De cada quatro estudantes, três estão em uma IES privada
A seus investidores, e tomando por base dados oficiais, estes grandes grupos vendem o mercado brasileiro de ensino superior como o quinto maior do mundo, o primeiro na América Latina, e com muito potencial para crescer, não apenas em função de uma demanda abundante por ensino de preço baixo e qualidade idem, mas também em função de regras convenientes e financiamentos generosos. Os números são verdadeiros.
Conforme os dados do Censo da Educação Superior 2016, divulgados em agosto do ano passado, a cada quatro estudantes de graduação, três estão em uma instituição privada. Dos 8 milhões de alunos matriculados em cursos de graduação, 6 milhões estão na rede privada, sendo 1,5 milhão deles concentrados nos dois maiores grupos com fins lucrativos estabelecidos no Brasil. Tomados apenas os ingressos ocorridos em 2016, dos quase 3 milhões de alunos que entraram em cursos de graduação, 82,3% o fizeram em instituições privadas. E o Brasil segue promissor: os números da Educação na Pesquisa Nacional por Amostra de Domicílios (Pnad) referentes a 2016 mostram que apenas 15,3% da população com 25 anos ou mais de idade possui curso superior completo. Entre os jovens com 18 a 24 anos de idade, 18,5% estão na faculdade, apesar de a meta do Plano Nacional de Educação seja alcançar 33% até 2024.
“As instituições privadas lucrativas fazem processos seletivos pouco consistentes, pois, como empresas, precisam do ‘aluno-cliente’. Apesar do avanço em termos de inclusão de segmentos de mais baixa renda, a parcela maior de estudantes mais pobres, trabalhadores, vindos de escolas públicas e com maior idade é a que constitui a demanda dessas instituições, principalmente no período noturno ou em cursos não presenciais. Esses estudantes, que já possuem uma formação deficiente na educação básica, é que estão confrontados com essa nova configuração da educação superior como ativo, o que acaba por aprofundar ainda mais o fosso social. A venda de um diploma desvalorizado, com efeito reduzido no mercado de trabalho, é uma das faces mais perversas desse processo”, aponta Mesquita de Almeida.
Flexibilização no EaD para agradar o mercado
Em um cenário no qual a baixa taxa de escolaridade é apontada internacionalmente, o governo precisa bater metas e jovens egressos principalmente das classes C e D, que seguem representativos no contingente que permanece fora da educação superior, almejam o diploma, os grandes grupos identificaram oportunidades de abocanhar fatias cada vez maiores. A combinação de dois mecanismos – incentivos governamentais e programas de Educação a Distância (EaD) – acelerou o processo.

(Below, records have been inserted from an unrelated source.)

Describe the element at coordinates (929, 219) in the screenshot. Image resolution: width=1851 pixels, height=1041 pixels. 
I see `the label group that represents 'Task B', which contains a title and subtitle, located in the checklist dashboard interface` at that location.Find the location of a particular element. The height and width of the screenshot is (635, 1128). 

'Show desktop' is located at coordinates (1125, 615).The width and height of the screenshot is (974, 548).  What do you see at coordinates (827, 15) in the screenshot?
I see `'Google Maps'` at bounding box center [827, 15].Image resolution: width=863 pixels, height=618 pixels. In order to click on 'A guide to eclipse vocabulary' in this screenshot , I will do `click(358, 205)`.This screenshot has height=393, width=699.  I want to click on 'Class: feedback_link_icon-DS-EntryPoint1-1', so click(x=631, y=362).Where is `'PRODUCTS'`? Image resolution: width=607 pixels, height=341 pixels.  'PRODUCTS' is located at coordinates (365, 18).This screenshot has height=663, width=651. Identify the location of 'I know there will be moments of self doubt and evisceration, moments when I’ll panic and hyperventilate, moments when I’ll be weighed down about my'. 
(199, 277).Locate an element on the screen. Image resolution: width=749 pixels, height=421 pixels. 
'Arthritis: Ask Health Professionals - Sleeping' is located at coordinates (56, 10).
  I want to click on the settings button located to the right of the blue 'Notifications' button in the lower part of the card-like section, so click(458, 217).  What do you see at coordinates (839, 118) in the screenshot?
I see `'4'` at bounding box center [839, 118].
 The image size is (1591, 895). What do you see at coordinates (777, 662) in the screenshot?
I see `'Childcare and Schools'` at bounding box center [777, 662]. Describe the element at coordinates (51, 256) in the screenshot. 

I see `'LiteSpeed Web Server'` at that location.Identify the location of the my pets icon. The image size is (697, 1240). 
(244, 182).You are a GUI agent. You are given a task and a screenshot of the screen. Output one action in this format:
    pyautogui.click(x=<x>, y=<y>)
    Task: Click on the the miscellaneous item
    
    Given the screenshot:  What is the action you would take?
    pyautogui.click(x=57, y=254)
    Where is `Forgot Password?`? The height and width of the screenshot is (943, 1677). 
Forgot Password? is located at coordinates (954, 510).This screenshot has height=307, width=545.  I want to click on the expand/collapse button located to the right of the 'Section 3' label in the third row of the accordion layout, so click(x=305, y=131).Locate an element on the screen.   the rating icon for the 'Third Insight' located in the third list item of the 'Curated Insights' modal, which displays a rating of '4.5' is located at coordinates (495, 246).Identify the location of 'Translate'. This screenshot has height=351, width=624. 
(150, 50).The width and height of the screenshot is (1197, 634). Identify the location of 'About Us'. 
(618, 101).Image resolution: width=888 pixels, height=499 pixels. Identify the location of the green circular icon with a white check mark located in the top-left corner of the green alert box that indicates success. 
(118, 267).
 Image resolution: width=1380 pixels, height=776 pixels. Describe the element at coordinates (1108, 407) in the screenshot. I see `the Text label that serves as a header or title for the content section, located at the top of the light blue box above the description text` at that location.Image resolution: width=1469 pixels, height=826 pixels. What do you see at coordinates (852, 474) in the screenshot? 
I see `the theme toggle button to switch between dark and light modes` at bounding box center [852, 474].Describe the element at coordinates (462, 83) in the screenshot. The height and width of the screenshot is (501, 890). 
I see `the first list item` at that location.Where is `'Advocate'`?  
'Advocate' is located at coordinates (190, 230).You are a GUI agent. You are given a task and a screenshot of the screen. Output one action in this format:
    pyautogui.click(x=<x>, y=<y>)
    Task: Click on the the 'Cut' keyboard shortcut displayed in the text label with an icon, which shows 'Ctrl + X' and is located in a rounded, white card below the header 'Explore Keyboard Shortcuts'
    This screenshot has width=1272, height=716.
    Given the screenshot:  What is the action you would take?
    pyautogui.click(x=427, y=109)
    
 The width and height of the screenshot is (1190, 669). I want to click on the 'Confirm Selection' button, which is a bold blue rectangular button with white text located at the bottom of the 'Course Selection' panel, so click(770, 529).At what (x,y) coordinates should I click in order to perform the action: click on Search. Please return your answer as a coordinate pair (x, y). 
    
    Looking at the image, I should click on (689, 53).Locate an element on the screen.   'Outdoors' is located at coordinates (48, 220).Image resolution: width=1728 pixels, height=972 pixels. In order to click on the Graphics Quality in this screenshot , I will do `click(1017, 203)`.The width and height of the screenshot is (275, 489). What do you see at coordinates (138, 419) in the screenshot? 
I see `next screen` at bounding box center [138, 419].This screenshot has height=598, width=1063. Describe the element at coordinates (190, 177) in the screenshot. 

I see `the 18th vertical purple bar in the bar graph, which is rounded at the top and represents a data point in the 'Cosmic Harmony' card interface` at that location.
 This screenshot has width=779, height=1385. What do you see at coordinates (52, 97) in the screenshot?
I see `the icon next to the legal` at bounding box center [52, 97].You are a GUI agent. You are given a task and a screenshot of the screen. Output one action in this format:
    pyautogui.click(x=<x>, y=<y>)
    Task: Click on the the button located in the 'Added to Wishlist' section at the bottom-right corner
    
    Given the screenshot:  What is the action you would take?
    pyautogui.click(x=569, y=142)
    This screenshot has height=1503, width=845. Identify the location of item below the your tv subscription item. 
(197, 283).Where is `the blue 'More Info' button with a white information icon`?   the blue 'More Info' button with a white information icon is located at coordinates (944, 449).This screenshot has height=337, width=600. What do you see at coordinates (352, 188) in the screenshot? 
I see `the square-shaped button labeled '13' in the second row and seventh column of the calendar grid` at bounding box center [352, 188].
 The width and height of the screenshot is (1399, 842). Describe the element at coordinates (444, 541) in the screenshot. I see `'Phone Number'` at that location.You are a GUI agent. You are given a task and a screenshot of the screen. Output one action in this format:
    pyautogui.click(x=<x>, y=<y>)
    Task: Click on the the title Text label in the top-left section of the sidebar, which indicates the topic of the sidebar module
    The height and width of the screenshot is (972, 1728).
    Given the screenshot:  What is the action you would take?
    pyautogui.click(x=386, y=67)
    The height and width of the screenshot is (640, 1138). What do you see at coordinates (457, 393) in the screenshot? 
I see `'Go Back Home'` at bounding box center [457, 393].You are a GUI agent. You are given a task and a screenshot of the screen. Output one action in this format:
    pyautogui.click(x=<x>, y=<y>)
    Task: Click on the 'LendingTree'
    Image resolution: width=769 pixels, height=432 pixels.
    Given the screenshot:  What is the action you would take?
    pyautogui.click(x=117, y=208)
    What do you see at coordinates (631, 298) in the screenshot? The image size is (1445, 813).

Com o freio nos incentivos públicos decorrente do arrocho promovido nas contas, foi na EaD que o governo promoveu uma série de alterações legais no ano passado, que já valem para 2018, e induzem ainda mais a expansão das duas últimas décadas. A flexibilização na regulação da EaD é uma antiga reivindicação de Instituições de Ensino Superior (IES) privadas, da mesma forma que as mudanças nos instrumentos de avaliação dos cursos, a participação paritária nas comissões de avaliação in loco e as modificações no Exame Nacional de Desempenho de Estudantes (Enade).
Distorção no ensino a distância
O Conselho Administrativo de Defesa Econômica (Cade), que no ano passado vetou a fusão das duas maiores empresas de ensino superior privado do país, a Kroton Educacional e a Estácio, após entender que o negócio, que resultaria em uma companhia avaliada em mais de R$ 25 bilhões, com 1,5 milhão de alunos e responsável por 46% do mercado de EaD, geraria uma concentração de mercado acima dos parâmetros legais, formulou um estudo sobre a expansão da modalidade a distância no ensino superior. De acordo com os números do Cade, no ano 2000 não havia alunos matriculados na EaD. Em 2001, eles eram 0,18% dos estudantes de cursos de graduação. E, em 2016, o índice saltou para 18,56%: quase 1,5 milhão de matrículas em EaD, ante 6,5 milhões na modalidade presencial. Governo e os grupos privados querem mais. O objetivo, segundo o professor Reginaldo Corrêa de Moraes, pesquisador do Instituto Nacional de Ciência e Tecnologia para Estudos sobre Estados Unidos (INCT-INEU) da Unicamp, é o lucro.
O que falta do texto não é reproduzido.